I suppose I'll have to wait until Monday to see the damage! lol


Thanks,

R


----------



## obelix1 (Jun 14, 2015)

Told my dealer not to wash my A3 even put a sticker inside the car and mirrow!
They still washed it , took me 3 weeks of phone calls with the dealer and Audi uk til they payed for a 2 stage polish from a proper detailer coast 450 pounds !
It's unreal how bad they are you can't do more damage with sandpaper &#55357;&#56883;!


----------



## stevehayward90 (Nov 24, 2013)

After working at various dealerships (before I got in to detailing properly) I can advise that almost all of them have awful wash techniques so don't let them touch it.


----------



## Zetec-al (Feb 28, 2011)

From experience I can tell you that the reason cars still get washed even if you tell the dealership not too is because most of the washers are eastern European and can't read or speak the lingo. No offence so anyone that's eastern European.


----------



## harrisp (Aug 11, 2008)

I asked bmw not to wash mine when it went in for a recall, but they still washed the wheels, and it came back with damaged paint on the rear bumper. (I was away and the missus picked the car up and didn't notice it
it.)


----------



## packard (Jun 8, 2009)

Never ever ....


----------



## Maniac (May 20, 2012)

No matter which car I take in, they never wash it. I've left that instruction on the account!

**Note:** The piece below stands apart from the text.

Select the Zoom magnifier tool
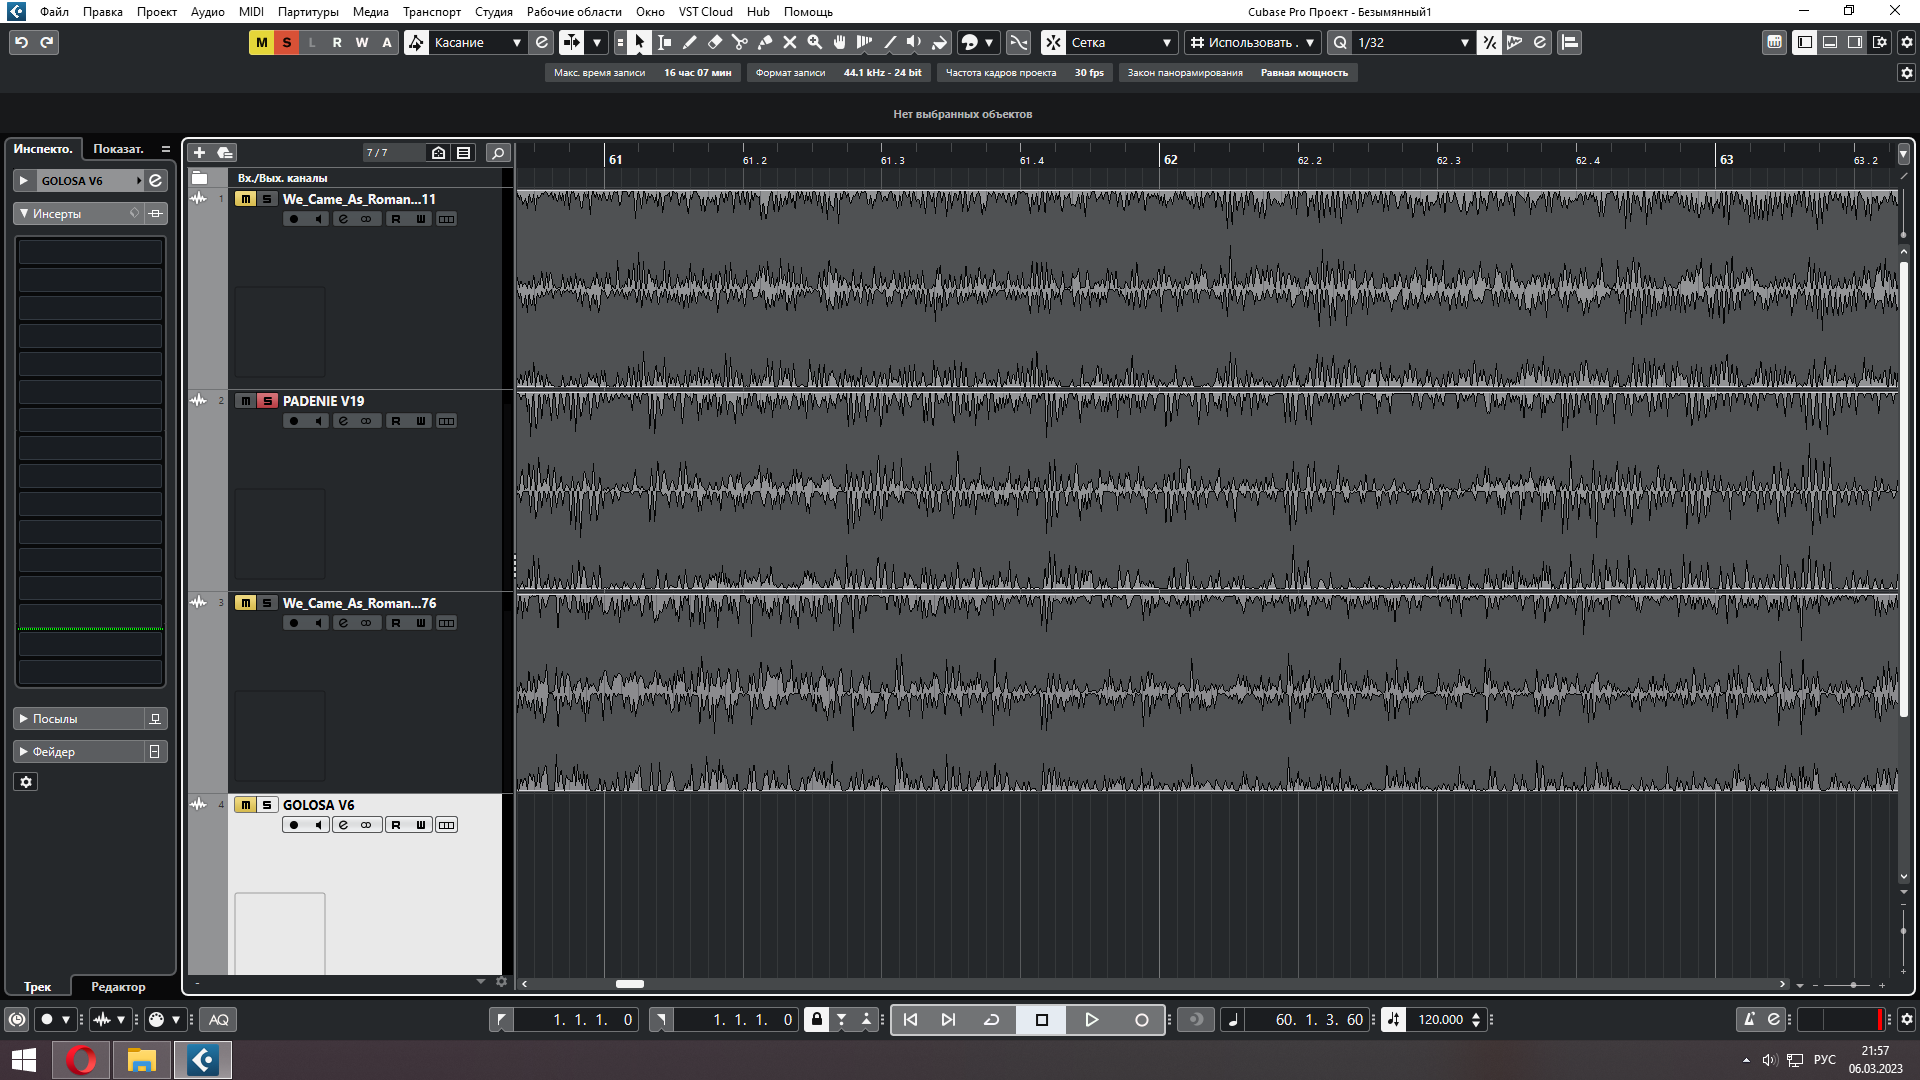1920x1080 pixels. point(815,42)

I learned the hard way years ago. That cloth brush and water is several cars old...


----------



## rmac86 (Jun 6, 2013)

Well guys, got my car back today and guess what - THEY DIDN'T WASH IT!!! 

On top of a superbly quick service to fix the problem (busted window regulator) and a few bulb issues sorted, the overall experience was very good. My heart initially sank whenever I first walked in to pick the car up as it was sitting out on the forecourt and looked like it had been washed, plus one of the salesmen was washing a fairly new looking BMW M3 with what can only be described as a floor brush :doublesho but on closer inspection there was a nice healthy layer of general smeg left on the motor, all ready for me to wash it myself at the weekend!

So all in all, a good result!


Thanks,

R.


----------



## ffrs1444 (Jun 7, 2008)

I normally wash the car before servicing so any marks or damage will stand out and when they look around the car before work it will be immaculate so No nasty supprises like chipped wheels or damaged paint etc


----------